About My Family in the Great War
A collection of photographs that explore what happened to our families in World War One. It might include images of men and women in uniform, portraits of families on the Home Front, old or new photographs of places that our families are known to have fought, lived or died, and family names on war memorials and rolls of honour.
The only rule is that each image should have a personal connection, even if this is not fully understood. Please add as much information as you can in the caption.
I hope this will become the most moving and personal of the WW1 groups on flickr. Telling our family stories gives a link right back to the events of almost a century ago. My stories are all East Anglian, of Cambridgeshire and Suffolk. It's worth reading Ronald Blythe's magnificent Akenfield for an insight into how the Great War impacted on rural East Anglian communities. The first part of the book is interviews he made in the 1960s with elderly men in the village of Charsfield near Ipswich about their memories of the War. It is easy for us to imagine the grief and uncertainty. What we forget is the tremendous sense of adventure it gave the young men of the village, many of whom had never been any further from home than Ipswich or the seaside at Felixstowe.

§ Tasks and exercises:
**1.** From the description of the Great War family group, list every kind of image the collection is said it might include.
**2.** Continue the description of the Great War family group from its final sentence.
The items that come after this have no connection to the group description.

§ Information given:

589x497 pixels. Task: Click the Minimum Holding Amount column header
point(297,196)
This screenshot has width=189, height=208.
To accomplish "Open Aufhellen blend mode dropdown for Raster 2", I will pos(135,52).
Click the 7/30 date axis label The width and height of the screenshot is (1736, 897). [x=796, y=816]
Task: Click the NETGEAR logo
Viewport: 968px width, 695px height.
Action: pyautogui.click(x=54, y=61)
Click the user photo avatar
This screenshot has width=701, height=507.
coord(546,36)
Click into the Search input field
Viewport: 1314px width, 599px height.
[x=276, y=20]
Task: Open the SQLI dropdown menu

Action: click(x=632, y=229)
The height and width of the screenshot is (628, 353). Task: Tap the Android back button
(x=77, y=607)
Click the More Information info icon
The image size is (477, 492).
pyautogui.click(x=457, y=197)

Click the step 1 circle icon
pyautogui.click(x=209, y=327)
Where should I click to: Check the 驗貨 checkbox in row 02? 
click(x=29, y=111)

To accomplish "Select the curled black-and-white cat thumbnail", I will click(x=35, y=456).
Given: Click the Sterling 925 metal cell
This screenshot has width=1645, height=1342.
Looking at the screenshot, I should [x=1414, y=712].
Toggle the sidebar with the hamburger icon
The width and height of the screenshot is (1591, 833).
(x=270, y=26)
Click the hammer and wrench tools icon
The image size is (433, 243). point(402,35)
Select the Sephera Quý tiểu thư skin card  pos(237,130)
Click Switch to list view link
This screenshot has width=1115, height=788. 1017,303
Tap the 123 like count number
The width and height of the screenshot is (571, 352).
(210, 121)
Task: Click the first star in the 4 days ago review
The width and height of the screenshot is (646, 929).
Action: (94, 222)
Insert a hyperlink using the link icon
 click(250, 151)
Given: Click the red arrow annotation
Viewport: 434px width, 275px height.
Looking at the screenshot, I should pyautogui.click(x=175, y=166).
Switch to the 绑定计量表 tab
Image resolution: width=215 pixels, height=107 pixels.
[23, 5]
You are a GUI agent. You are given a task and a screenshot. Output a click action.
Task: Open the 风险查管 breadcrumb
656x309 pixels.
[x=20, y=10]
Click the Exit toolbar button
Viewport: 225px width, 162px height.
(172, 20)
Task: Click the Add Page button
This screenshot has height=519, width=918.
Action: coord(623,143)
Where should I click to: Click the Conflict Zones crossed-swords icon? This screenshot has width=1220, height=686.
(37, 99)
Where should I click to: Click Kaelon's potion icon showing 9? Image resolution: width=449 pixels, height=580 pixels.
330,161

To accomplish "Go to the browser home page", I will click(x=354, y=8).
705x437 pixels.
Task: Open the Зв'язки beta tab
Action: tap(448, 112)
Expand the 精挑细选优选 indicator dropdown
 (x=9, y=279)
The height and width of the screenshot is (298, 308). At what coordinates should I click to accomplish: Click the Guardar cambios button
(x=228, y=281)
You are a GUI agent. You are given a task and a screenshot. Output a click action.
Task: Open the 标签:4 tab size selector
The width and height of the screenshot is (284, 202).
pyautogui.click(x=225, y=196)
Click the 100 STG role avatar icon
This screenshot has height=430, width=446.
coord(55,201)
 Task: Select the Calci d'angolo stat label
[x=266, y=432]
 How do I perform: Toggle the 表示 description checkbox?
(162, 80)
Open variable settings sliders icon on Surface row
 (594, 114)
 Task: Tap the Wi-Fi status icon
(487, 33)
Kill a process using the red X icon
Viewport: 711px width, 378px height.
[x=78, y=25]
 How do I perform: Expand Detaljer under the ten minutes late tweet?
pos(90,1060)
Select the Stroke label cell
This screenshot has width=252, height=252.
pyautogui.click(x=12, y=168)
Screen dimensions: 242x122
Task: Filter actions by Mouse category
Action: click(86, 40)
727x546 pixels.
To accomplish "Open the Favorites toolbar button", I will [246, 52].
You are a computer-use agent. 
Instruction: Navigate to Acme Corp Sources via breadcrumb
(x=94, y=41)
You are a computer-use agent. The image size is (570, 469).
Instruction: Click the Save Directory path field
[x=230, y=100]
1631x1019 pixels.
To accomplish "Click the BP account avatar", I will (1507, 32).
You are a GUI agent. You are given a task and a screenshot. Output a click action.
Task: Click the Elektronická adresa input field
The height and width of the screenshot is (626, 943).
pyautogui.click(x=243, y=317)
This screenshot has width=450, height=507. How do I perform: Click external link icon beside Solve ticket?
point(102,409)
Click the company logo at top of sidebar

§ Task responses:
**1.**
- Images of men and women in uniform
- Portraits of families on the Home Front
- Old or new photographs of places where our families are known to have fought, lived or died
- Family names on war memorials and rolls of honour

**2.**
Also, going off to War gave them an escape from the grinding poverty and helplessness of rural working class life - one man observes that In my day, a Suffolk farmworker was worked to death, and I mean that quite literally. I am not complaining about it - before the War, that's just the way it was. The War gave them dignity and purpose - ironically, under the circumstances, it gave their lives meaning.
All eight of my great grandparents' families were desperately poor, four of them rural, four of them urban. It was the first time any of them had been abroad, and off they went, not only to France, but to India, Africa, the Eastern Mediterranean and beyond. They may well have had patriotic feelings, but they also went looking for adventure, for comradeship, for sun, sea, sex and a sense of freedom.
My great-grandfather Arthur Page and two great-great-uncles, Harry Anable and Herbert Page, now lie in France, and another great-great-uncle Herbert Cross is in the British War Cemetery of the Palestinian State at Gaza. Arthur Page's death left his wife and seven children, in Ely's poor Waterside district, in desperate poverty, and it is said that his poor widow went deaf with the shock of opening the chaplain's letter.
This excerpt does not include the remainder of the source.